As for state oversight, the simplest and cheapest route would be some bill that decreed that under Title IV-E of the Social Security Act, states shall establish an office to monitor the use of psychotropic meds. That was sort of the approach taken last year to address normalcy for foster youths.
In reality, it’s hard for Congress or the Department of Health and Human Services to patrol and enforce that sort of thing. More impactful would be a requirement that states start reporting this information to HHS. This would make it very obvious which states were not on the ball.
Such a mandate would almost certainly have to come with some money to help states build the infrastructure to comply. Or some threat of lost funds for failing to comply. Or both.
Many of the California reforms dovetail with the aspirations of Obama’s massive proposal on this subject. The administration has in two consecutive budget cycles called for a $750 million project that would help states better monitor medications and develop the therapeutic services that can either complement or supplant psych meds.
Bass does have allies in both chambers and in both parties that have at least voiced support for federal action on psych meds. Senate Finance Democrats Ron Wyden (Ore.) and Tom Carper (Del.) vowed last year to “play offense” on psychotropic medications, and we have heard quietly that Finance Republicans might be interested in legislating on this as well.

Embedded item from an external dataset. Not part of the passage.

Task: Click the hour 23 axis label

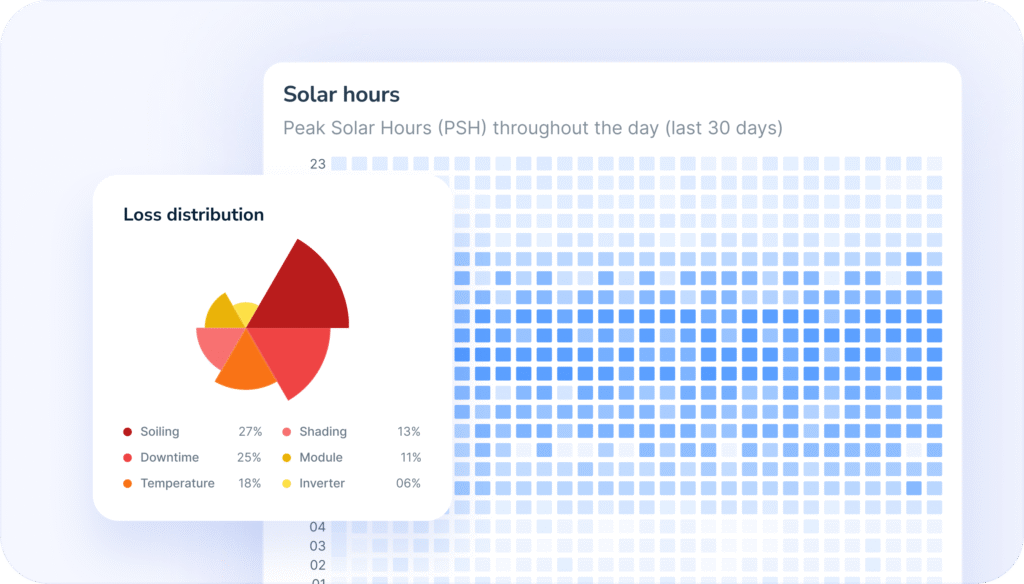Action: [317, 164]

On the House side, Dave Reichert was interested enough to hold a memorable hearing last May that included Phil McGraw, better know to the TV masses as Dr. Phil.
“These drugs can change and even save lives,” McGraw told the Human Resources Subcommittee of House Ways and Means, which Reichert chairs. But with foster youths, they are “too often misused as chemical straitjackets,” prescribed to mitigate “undesirable behavior” and make foster youths “less inconvenient.”
“This is a bipartisan issue,” said Reichert, chairman of the Human Resources Subcommittee of House Ways and Means. “We are together on this.”